It’s also important to consider the distribution of numeric features. Distribution summarizes the probability of taking on a particular value.
For instance, the training process of a linear regression model assumes that prediction errors are distributed like a Gaussian. One way to deal with this is to transform the output target in order to tame the
magnitude of the growth. **Log transformation** is a good way to handle this.

it is usually necessary to prune the input features using automatic **feature selection**. Feature selection is the process of reducing the number of input variables when developing a predictive model.

* Scalar = A single numeric feature
* Vector = A list of numeric features
* Space = Vectors sit in a space


**Robustness** means that the method works under a wide variety of conditions.

To **quantize** data means to convert it from a continuous to a discrete form.

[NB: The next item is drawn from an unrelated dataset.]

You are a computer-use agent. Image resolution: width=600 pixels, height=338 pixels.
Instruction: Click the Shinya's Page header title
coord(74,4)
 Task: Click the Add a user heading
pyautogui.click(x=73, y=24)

This is often done to reduce the complexity of a model.
For example, [1, 1221, 1281729127] can be quantized to [0, 1, 2]. To avoid losing other important information because od the large difference between the values of that specific feature.

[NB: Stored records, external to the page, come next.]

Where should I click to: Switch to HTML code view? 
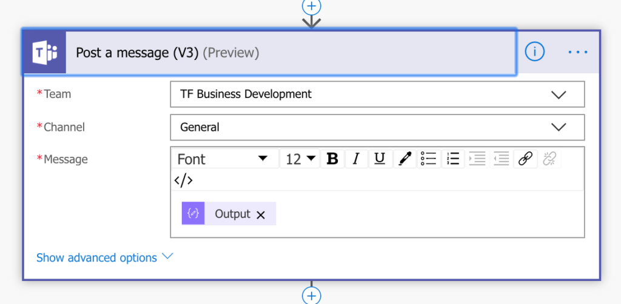tap(184, 180)
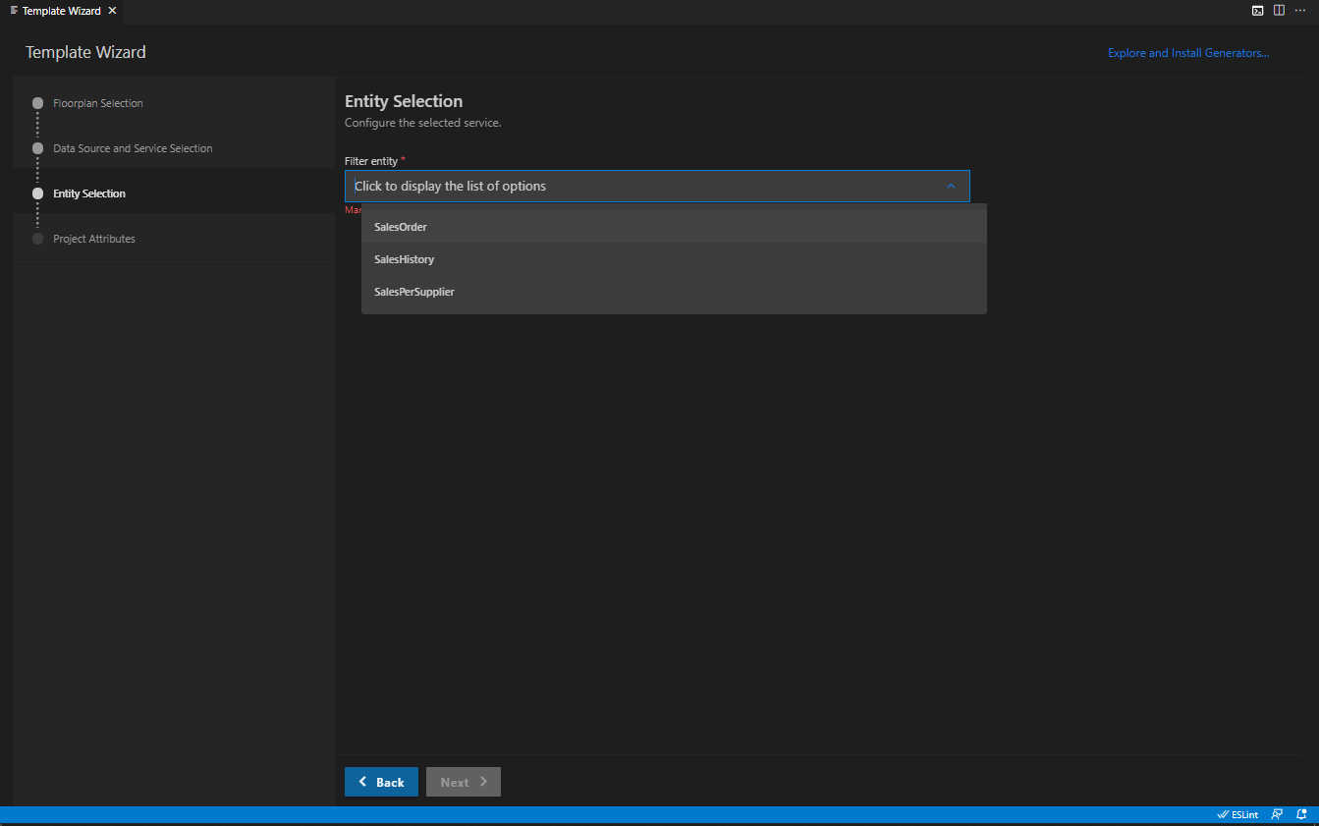
Task: Open the More Actions ellipsis menu
Action: (1300, 11)
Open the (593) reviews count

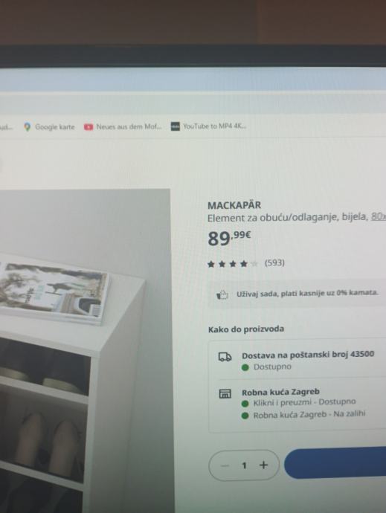tap(274, 262)
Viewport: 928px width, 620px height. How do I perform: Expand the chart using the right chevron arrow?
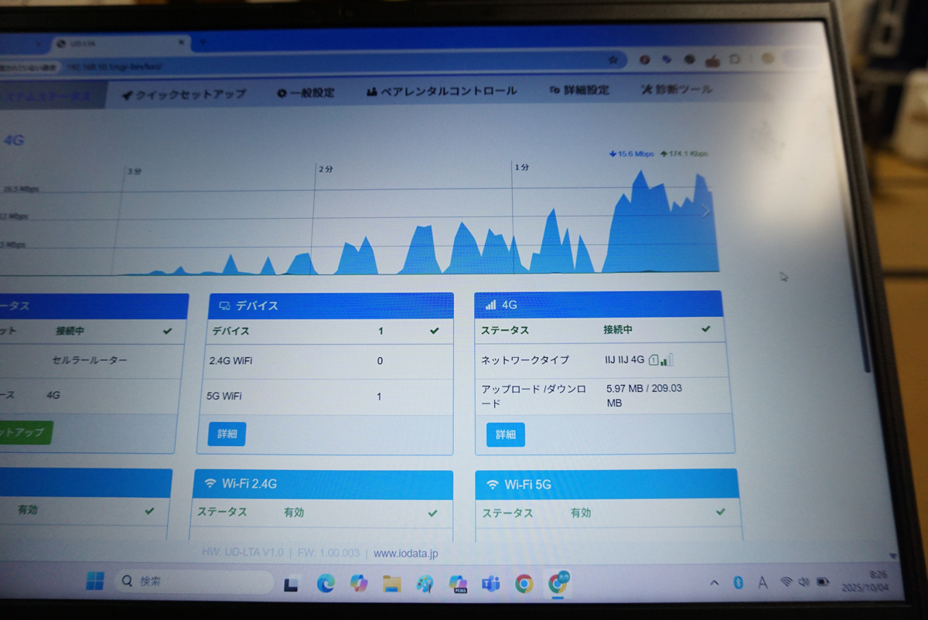pyautogui.click(x=705, y=210)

* Fixed-width binning: Split the range of the data into N fixed-width bins
* Quantile binning: adaptively position the bins based on the distribution of the data


**Log function** is used for transformation frequently, it maps:
* (0,1) to (-inf,0)
* (1, 10) to (0,1)
* (10, inf) to (1, inf)

_While log transformations, do not forget to +1 if 0 is one of the possible values for the field, as it explodes to the infinity_

i.e. it compresses the range of large values and expands the range of small values.


**Log transformation** is a member of **variance-stabilizing transformations.** For example, suppose a random variable X has the Poisson
distribution. If we transform X by taking its square root, the variance of X˜ = X is roughly constant, instead of being equal to the mean.


The combination of log and root transformation is defined as the **Box-Cox transformation**. It is defined as:

\begin{cases}
\frac{x^\lambda - 1}{\lambda}, & \text{if } \lambda \neq 0, \\
\ln(x), & \text{if } \lambda = 0.
\end{cases}

Only positive values are allowed. The parameter λ is chosen to maximize the normality of the resulting distribution. This is done by applying the Kolmogorov-Smirnov test for normality to the transformed data.

---


## Scaling

**Min-Max scaling** is the simplest scaling method. It scales the data to a fixed range [0, 1]. The formula is given by:

\begin{equation}
X_{norm} = \frac{X - X_{min}}{X_{max} - X_{min}}
\end{equation}


**Standardization** scales the data to have a mean of 0 and a variance of 1. It assumes that the data is normally distributed. The formula is given by:

\begin{equation}
X_{std} = \frac{X - \mu}{\sigma}
\end{equation}

where μ is the mean of the feature values and σ is the standard deviation.

**L2** normalization is a vector norm that is often used in machine learning. It is calculated as:

\begin{equation}
X_{norm} = \frac{X}{||X||_2}
\end{equation}

where ||X||2 is the L2 norm of the feature vector X. The L2 norm is calculated as the square root of the sum of the squared vector values.

\begin{equation}
||X||_2 = \sqrt{\sum_{i=1}^{n} X_i^2}
\end{equation}

Basically, after L2 normalization, the feature column has a unit norm (the sum of the squares of the elements is 1). -> The values are placed on the ***unit circle***.

Feature scaling is useful in situations where a set of input features differs wildly in scale. As, it does not affect distribution of the data, it is a **preprocessing** step.

---

# Interaction Features

Interaction features are new features that are obtained by taking the product or some other interaction between two or more variables. They are used in linear models to capture the effect of two or more variables acting together.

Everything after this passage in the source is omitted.